Segment Start: The data

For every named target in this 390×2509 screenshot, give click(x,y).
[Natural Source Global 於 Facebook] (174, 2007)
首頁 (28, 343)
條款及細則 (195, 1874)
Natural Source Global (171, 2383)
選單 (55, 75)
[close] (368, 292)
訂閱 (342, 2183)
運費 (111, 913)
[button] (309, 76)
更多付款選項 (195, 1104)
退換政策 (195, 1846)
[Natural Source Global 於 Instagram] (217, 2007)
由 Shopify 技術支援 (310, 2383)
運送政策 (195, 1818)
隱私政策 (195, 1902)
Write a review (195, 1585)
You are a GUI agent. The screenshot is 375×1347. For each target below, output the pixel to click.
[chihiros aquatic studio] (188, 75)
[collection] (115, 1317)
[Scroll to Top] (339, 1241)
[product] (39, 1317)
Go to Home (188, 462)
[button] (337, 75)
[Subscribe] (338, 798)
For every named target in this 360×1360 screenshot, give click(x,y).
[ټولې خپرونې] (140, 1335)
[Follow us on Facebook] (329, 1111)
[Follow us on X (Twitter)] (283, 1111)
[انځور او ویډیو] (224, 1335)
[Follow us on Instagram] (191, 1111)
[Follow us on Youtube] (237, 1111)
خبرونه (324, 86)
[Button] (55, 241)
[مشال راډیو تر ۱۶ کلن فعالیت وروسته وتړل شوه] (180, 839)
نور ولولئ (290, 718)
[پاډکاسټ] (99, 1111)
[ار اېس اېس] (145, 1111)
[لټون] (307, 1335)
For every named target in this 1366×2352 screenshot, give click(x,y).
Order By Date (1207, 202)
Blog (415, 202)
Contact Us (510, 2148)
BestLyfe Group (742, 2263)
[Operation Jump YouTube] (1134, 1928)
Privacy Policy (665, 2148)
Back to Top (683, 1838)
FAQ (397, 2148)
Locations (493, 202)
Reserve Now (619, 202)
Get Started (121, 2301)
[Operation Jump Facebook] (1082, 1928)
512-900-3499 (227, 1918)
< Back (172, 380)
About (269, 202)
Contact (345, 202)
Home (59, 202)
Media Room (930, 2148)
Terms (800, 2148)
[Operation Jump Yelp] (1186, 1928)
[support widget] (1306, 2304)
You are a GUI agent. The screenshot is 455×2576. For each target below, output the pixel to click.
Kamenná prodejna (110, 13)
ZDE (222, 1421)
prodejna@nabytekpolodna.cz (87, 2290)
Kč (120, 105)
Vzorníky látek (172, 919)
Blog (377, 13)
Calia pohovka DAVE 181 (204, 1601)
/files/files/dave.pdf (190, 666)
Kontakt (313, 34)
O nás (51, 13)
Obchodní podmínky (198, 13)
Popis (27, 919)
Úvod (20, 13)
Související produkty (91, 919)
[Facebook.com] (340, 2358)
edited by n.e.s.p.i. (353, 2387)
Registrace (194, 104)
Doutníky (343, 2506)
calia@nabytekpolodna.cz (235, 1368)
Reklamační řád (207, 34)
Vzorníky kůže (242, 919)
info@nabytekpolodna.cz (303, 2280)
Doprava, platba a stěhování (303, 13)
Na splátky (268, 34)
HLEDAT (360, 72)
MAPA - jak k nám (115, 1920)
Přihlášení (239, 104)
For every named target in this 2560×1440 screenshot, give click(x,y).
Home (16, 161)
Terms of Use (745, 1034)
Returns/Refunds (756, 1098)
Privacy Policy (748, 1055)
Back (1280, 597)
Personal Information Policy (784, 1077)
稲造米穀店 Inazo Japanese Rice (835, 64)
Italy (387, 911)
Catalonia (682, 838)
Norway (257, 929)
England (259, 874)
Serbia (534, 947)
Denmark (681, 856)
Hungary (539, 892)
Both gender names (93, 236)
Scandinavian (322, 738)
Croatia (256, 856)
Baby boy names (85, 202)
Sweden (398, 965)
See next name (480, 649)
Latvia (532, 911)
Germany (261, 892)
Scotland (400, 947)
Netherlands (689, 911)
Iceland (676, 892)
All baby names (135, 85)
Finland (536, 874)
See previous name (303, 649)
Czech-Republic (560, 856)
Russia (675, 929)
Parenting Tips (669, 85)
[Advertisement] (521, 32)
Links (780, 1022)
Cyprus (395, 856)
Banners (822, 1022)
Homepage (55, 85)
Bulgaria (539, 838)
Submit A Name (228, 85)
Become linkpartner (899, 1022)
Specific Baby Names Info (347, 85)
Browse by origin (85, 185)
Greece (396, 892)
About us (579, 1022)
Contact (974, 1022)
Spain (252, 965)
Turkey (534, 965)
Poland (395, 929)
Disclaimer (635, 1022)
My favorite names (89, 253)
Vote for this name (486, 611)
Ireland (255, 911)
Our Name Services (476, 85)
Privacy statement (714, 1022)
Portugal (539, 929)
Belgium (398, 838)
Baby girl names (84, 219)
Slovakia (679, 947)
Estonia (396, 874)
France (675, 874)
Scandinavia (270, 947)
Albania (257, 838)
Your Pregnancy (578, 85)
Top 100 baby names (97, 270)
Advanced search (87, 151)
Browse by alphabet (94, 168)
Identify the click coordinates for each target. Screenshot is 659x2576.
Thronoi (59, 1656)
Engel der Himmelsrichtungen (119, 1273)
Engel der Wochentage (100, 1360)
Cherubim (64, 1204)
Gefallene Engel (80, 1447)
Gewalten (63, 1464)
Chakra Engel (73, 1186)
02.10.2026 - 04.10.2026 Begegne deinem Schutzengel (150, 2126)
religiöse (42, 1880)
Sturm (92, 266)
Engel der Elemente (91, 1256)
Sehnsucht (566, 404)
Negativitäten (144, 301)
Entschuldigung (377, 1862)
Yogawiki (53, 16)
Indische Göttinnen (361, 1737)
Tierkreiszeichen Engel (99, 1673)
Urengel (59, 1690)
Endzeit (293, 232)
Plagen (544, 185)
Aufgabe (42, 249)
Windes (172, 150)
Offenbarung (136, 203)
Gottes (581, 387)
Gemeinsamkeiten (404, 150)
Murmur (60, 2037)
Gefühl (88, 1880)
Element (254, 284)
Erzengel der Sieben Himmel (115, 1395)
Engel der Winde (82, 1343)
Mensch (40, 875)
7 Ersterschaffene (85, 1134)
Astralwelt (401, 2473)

Segment End: The data

- [Required action]:
Copy each record from above exactly, and include every line.

- [The answer]:
For every named target in this 390×2509 screenshot, give click(x,y).
[Natural Source Global 於 Facebook] (174, 2007)
首頁 (28, 343)
條款及細則 (195, 1874)
Natural Source Global (171, 2383)
選單 (55, 75)
[close] (368, 292)
訂閱 (342, 2183)
運費 (111, 913)
[button] (309, 76)
更多付款選項 (195, 1104)
退換政策 (195, 1846)
[Natural Source Global 於 Instagram] (217, 2007)
由 Shopify 技術支援 (310, 2383)
運送政策 (195, 1818)
隱私政策 (195, 1902)
Write a review (195, 1585)
You are a GUI agent. The screenshot is 375×1347. For each target below, output the pixel to click.
[chihiros aquatic studio] (188, 75)
[collection] (115, 1317)
[Scroll to Top] (339, 1241)
[product] (39, 1317)
Go to Home (188, 462)
[button] (337, 75)
[Subscribe] (338, 798)
For every named target in this 360×1360 screenshot, give click(x,y).
[ټولې خپرونې] (140, 1335)
[Follow us on Facebook] (329, 1111)
[Follow us on X (Twitter)] (283, 1111)
[انځور او ویډیو] (224, 1335)
[Follow us on Instagram] (191, 1111)
[Follow us on Youtube] (237, 1111)
خبرونه (324, 86)
[Button] (55, 241)
[مشال راډیو تر ۱۶ کلن فعالیت وروسته وتړل شوه] (180, 839)
نور ولولئ (290, 718)
[پاډکاسټ] (99, 1111)
[ار اېس اېس] (145, 1111)
[لټون] (307, 1335)
For every named target in this 1366×2352 screenshot, give click(x,y).
Order By Date (1207, 202)
Blog (415, 202)
Contact Us (510, 2148)
BestLyfe Group (742, 2263)
[Operation Jump YouTube] (1134, 1928)
Privacy Policy (665, 2148)
Back to Top (683, 1838)
FAQ (397, 2148)
Locations (493, 202)
Reserve Now (619, 202)
Get Started (121, 2301)
[Operation Jump Facebook] (1082, 1928)
512-900-3499 (227, 1918)
< Back (172, 380)
About (269, 202)
Contact (345, 202)
Home (59, 202)
Media Room (930, 2148)
Terms (800, 2148)
[Operation Jump Yelp] (1186, 1928)
[support widget] (1306, 2304)
You are a GUI agent. The screenshot is 455×2576. For each target below, output the pixel to click.
Kamenná prodejna (110, 13)
ZDE (222, 1421)
prodejna@nabytekpolodna.cz (87, 2290)
Kč (120, 105)
Vzorníky látek (172, 919)
Blog (377, 13)
Calia pohovka DAVE 181 (204, 1601)
/files/files/dave.pdf (190, 666)
Kontakt (313, 34)
O nás (51, 13)
Obchodní podmínky (198, 13)
Popis (27, 919)
Úvod (20, 13)
Související produkty (91, 919)
[Facebook.com] (340, 2358)
edited by n.e.s.p.i. (353, 2387)
Registrace (194, 104)
Doutníky (343, 2506)
calia@nabytekpolodna.cz (235, 1368)
Reklamační řád (207, 34)
Vzorníky kůže (242, 919)
info@nabytekpolodna.cz (303, 2280)
Doprava, platba a stěhování (303, 13)
Na splátky (268, 34)
HLEDAT (360, 72)
MAPA - jak k nám (115, 1920)
Přihlášení (239, 104)
For every named target in this 2560×1440 screenshot, give click(x,y).
Home (16, 161)
Terms of Use (745, 1034)
Returns/Refunds (756, 1098)
Privacy Policy (748, 1055)
Back (1280, 597)
Personal Information Policy (784, 1077)
稲造米穀店 Inazo Japanese Rice (835, 64)
Italy (387, 911)
Catalonia (682, 838)
Norway (257, 929)
England (259, 874)
Serbia (534, 947)
Denmark (681, 856)
Hungary (539, 892)
Both gender names (93, 236)
Scandinavian (322, 738)
Croatia (256, 856)
Baby boy names (85, 202)
Sweden (398, 965)
See next name (480, 649)
Latvia (532, 911)
Germany (261, 892)
Scotland (400, 947)
Netherlands (689, 911)
Iceland (676, 892)
All baby names (135, 85)
Finland (536, 874)
See previous name (303, 649)
Czech-Republic (560, 856)
Russia (675, 929)
Parenting Tips (669, 85)
[Advertisement] (521, 32)
Links (780, 1022)
Cyprus (395, 856)
Banners (822, 1022)
Homepage (55, 85)
Bulgaria (539, 838)
Submit A Name (228, 85)
Become linkpartner (899, 1022)
Specific Baby Names Info (347, 85)
Browse by origin (85, 185)
Greece (396, 892)
About us (579, 1022)
Contact (974, 1022)
Spain (252, 965)
Turkey (534, 965)
Poland (395, 929)
Disclaimer (635, 1022)
My favorite names (89, 253)
Vote for this name (486, 611)
Ireland (255, 911)
Our Name Services (476, 85)
Privacy statement (714, 1022)
Portugal (539, 929)
Belgium (398, 838)
Baby girl names (84, 219)
Slovakia (679, 947)
Estonia (396, 874)
France (675, 874)
Scandinavia (270, 947)
Albania (257, 838)
Your Pregnancy (578, 85)
Top 100 baby names (97, 270)
Advanced search (87, 151)
Browse by alphabet (94, 168)
Identify the click coordinates for each target. Screenshot is 659x2576.
Thronoi (59, 1656)
Engel der Himmelsrichtungen (119, 1273)
Engel der Wochentage (100, 1360)
Cherubim (64, 1204)
Gefallene Engel (80, 1447)
Gewalten (63, 1464)
Chakra Engel (73, 1186)
02.10.2026 - 04.10.2026 Begegne deinem Schutzengel (150, 2126)
religiöse (42, 1880)
Sturm (92, 266)
Engel der Elemente (91, 1256)
Sehnsucht (566, 404)
Negativitäten (144, 301)
Entschuldigung (377, 1862)
Yogawiki (53, 16)
Indische Göttinnen (361, 1737)
Tierkreiszeichen Engel (99, 1673)
Urengel (59, 1690)
Endzeit (293, 232)
Plagen (544, 185)
Aufgabe (42, 249)
Windes (172, 150)
Offenbarung (136, 203)
Gottes (581, 387)
Gemeinsamkeiten (404, 150)
Murmur (60, 2037)
Gefühl (88, 1880)
Element (254, 284)
Erzengel der Sieben Himmel (115, 1395)
Engel der Winde (82, 1343)
Mensch (40, 875)
7 Ersterschaffene (85, 1134)
Astralwelt (401, 2473)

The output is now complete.